Lebeau examines the long and uneven history of developments in modern art, science, and technology that brought pychoanalysis and the cinema together towards the end of the nineteenth century. She explores the subsequent encounters between the the seductions of psychoanalysis and cinema as converging, though distinct, ways of talking about dream and desire, image and illusion, shock, and sexuality. Beginning with Freud's encounter with the spectacle of hysteria on display in fin-de-siècle Paris, this study offers a detailed reading of the texts and concepts which generated the field of psychoanalytic film theory.
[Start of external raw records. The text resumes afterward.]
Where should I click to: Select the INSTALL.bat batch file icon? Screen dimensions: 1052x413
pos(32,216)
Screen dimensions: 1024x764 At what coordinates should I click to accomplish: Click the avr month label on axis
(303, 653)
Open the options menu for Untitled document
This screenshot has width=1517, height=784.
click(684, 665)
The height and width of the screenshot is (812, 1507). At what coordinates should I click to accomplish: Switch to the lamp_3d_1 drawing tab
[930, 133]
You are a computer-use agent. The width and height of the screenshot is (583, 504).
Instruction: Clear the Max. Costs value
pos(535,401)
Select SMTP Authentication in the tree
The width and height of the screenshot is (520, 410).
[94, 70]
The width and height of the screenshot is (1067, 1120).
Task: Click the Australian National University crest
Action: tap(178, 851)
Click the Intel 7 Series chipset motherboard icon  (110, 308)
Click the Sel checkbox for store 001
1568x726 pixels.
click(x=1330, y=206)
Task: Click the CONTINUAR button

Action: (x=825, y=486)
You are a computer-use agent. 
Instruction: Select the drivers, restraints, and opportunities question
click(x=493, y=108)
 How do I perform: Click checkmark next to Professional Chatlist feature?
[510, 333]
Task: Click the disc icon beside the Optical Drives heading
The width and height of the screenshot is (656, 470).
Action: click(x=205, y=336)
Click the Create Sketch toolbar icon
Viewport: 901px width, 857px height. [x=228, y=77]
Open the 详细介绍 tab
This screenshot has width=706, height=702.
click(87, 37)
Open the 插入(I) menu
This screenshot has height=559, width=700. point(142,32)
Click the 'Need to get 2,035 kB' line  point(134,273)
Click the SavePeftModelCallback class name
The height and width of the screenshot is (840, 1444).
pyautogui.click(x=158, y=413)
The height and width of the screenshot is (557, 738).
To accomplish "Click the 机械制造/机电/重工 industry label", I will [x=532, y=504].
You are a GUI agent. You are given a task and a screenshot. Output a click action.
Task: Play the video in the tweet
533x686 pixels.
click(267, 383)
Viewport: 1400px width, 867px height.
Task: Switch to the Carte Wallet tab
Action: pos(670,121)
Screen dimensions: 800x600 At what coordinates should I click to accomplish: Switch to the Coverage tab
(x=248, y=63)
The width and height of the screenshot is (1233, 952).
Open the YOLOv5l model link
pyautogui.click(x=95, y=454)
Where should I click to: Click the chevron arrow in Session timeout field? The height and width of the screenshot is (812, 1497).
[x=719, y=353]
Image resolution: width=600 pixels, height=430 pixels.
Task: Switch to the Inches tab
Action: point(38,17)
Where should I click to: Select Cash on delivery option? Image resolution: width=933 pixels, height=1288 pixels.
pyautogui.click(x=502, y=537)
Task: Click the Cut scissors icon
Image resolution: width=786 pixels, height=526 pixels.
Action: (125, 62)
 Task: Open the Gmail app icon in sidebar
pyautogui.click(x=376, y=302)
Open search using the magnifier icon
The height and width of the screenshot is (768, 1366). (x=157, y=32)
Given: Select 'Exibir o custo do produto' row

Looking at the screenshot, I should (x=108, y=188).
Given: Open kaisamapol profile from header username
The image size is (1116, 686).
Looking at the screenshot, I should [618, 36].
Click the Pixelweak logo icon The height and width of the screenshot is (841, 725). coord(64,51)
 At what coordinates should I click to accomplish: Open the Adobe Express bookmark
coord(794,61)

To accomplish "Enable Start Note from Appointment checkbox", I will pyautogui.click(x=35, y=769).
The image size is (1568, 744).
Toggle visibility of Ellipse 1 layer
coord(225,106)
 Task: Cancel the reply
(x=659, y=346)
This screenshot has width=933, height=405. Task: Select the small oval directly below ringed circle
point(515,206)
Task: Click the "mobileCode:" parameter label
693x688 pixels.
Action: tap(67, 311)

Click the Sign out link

This book is a useful introduction to Freudian theories that have been so significant in the analysis of film at least since the 1970s. It's a good place to start to learn about the early development of Freud's theories, particularly regarding hysteria. My disappointment comes, though, from the fact that the balance of the book is very much toward psychoanalysis and there is not enough application of those theories to films. The only one that gets any kind of prolonged treatment is The Birds. An entire chapter (of five) is devoted to The Freud Scenario as "one of the most powerful reflections on the origins of psychoanalysis" that "comes through cinema" (61). While the chapter is interesting because of what it reveals about the display of Freudian theory in the "scenario" originally prepared by Sartre for John Huston's Freud (1962) (but not used by the director), it doesn't tell us much about films or how Freudian theory has generally been reflected in a wide range of films in the current and previous century. This is a good example of the imbalance of the book; hence, my dissatisfaction.
Very informative but was more focused on the history of psychoanalysis (with a bit cinematic history thrown in at the beginning). While it was still interesting, I found it somewhat lacking as I expected something that was more of how the two worked together (which there was more of in the last two chapters) and less history.